Noted for her preparation of diatoms and pollens, Booth earned a Diploma of Honor in Entomology (Women's Department) at the 1884–85 New Orleans World's Industrial and Cotton Centennial Exposition. In 1907, she famously prepared the micrographs used by Rupert Blue during his efforts to stop bubonic plague in San Francisco. Booth also donated a series of her photomicrographs to the Springfield Museum of Natural History in 1916.

In 1901, she become the second person and first woman in the town of Springfield to own an automobile. She first purchased a steam motor and later an electric runabout.

Booth died on September 15, 1922, from apoplexy.

==Microscopy==
Booth's interest in the field of microscopy arose during one of her visits to the seashore. She observed a piece of seaweed that she received from one of her friends. These observations grew her interest and she started gathering more specimens to observe. Soon after, she got her first microscope and began preparing slides.

Whilst suffering from an illness at her home, Booth acquired skills in preparing slides for microscopy for a variety of human parasites, and was considered to have the largest private collection of them. She won a range of awards for her work, between 1900 and 1907, and was elected a fellow of the Royal Microscopical Society and Royal Photographic Society.

After capturing a bumblebee in her garden, Booth discovered that it contained seventeen different parasites. She then photographed and mounted the bumblebee using her photomicrographic camera. This discovery sparked a new interest and led her to the Pacific Coast where she extensively studied parasitic life.

Booth gained more recognition through her fight against the Bubonic Plague. From 1907 to 1908, she assisted the U.S. Surgeon General in San Francisco. She was able to document the germ-bearing fleas, which were the transmitters of the plague from rats, through photomicroscopy.

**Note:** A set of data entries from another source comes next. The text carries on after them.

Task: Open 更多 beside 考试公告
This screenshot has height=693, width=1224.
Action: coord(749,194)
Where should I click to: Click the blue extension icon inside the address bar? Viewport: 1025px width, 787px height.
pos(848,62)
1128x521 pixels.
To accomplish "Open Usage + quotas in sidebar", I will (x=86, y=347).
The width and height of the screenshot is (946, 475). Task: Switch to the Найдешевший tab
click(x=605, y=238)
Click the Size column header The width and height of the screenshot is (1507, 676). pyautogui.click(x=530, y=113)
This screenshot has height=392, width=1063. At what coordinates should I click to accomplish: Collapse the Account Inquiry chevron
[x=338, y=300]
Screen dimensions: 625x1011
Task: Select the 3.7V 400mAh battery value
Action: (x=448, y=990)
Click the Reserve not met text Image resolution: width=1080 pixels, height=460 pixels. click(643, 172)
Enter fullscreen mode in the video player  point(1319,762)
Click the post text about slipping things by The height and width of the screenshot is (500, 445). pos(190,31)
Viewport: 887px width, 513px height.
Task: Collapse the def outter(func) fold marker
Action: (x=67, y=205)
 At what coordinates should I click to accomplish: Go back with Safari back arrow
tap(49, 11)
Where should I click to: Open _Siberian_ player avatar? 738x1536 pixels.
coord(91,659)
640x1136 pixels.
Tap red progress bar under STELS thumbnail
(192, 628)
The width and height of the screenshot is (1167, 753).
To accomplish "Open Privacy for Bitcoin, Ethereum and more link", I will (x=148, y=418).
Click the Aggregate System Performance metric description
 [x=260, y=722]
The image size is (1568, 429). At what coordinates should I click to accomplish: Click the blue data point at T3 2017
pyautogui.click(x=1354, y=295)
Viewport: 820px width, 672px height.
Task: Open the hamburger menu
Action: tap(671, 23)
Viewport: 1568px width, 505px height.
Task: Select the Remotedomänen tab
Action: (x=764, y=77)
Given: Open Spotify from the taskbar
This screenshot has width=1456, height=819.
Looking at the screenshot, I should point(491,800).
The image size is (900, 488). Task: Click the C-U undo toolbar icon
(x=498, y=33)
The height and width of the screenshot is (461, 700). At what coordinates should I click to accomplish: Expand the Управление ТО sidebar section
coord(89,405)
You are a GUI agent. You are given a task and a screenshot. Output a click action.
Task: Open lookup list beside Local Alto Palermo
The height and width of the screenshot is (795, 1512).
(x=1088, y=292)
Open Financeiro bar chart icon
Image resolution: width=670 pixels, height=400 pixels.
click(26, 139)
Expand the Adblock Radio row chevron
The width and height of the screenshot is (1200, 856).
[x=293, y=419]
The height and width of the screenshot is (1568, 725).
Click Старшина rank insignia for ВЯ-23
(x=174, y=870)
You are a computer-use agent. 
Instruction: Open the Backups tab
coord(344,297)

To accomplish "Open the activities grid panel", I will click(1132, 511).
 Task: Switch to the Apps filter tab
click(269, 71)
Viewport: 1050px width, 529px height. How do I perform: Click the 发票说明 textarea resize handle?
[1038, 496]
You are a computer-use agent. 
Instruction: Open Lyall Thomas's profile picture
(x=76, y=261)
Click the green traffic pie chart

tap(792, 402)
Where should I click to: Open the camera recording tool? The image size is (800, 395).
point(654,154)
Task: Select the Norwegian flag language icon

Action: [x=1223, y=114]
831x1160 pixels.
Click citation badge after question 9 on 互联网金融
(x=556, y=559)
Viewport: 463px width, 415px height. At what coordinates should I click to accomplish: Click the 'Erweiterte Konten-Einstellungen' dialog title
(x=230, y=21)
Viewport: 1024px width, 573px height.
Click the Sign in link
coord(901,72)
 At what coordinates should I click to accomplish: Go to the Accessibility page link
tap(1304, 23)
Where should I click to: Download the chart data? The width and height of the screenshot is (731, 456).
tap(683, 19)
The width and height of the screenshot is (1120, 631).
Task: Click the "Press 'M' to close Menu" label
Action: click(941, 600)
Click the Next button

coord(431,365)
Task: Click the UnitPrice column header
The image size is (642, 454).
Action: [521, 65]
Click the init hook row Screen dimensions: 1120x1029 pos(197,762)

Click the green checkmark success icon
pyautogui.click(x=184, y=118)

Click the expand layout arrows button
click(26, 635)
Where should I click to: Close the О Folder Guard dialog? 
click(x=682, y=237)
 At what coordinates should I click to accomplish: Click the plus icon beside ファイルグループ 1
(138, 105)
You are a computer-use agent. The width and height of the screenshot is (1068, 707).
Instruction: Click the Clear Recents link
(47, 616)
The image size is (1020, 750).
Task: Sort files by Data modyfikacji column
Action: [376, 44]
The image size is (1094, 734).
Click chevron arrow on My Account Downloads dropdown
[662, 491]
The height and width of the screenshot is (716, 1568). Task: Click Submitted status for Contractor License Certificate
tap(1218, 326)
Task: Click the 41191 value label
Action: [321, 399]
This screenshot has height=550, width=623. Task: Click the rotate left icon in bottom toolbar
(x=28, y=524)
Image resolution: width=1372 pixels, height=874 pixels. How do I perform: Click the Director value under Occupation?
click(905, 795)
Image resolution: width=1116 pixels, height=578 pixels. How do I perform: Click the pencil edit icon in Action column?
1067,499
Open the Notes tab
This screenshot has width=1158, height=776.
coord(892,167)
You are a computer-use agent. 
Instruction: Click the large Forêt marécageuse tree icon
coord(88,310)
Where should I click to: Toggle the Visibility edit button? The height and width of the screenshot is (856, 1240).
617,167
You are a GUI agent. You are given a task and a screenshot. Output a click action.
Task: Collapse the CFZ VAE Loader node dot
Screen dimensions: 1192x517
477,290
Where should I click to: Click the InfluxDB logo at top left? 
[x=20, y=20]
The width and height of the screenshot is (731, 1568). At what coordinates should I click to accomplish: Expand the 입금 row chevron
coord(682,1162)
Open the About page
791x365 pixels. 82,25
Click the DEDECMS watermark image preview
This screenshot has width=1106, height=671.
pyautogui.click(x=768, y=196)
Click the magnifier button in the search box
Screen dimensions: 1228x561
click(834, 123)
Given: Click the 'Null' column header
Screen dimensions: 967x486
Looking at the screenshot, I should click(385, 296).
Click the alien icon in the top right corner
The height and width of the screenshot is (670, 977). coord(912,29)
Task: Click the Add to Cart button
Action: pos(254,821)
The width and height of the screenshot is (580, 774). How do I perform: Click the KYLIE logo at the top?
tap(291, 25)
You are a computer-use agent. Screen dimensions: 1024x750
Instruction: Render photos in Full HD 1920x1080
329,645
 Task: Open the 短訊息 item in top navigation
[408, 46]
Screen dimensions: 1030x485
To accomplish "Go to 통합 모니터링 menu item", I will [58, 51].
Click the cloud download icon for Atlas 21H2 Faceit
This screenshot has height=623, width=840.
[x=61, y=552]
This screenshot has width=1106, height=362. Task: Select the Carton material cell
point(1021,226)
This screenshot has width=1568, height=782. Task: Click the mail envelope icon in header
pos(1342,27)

Mary Ann Booth not only created these microscope slides, but she also traveled around the United States and some parts of Canada giving lectures about her field of study. Her lectures provided an inside look into her work and included a workshop on how to make slides. Booth would also sell some of her slides at these events.

== Awards ==
Mary Ann Booth received awards at the New Orleans World Industrial and Cotton Centennial Exposition (1885) and the St. Louis Exposition (1904). Her high quality work on entomological microscope slides received a bronze plaque at the New Orleans Exposition. She then went on to receive a medal at the St. Louis Exposition for her role in helping advance the field of microscopy.

== Death ==
Mary Ann Booth died on September 15, 1922. Booth died of apoplexy in her yard while photographing squirrels, she was seventy-nine years old. She left behind a $91,314 estate. She also left behind a collection of her works to the Springfield Science Museum, Springfield, Massachusetts.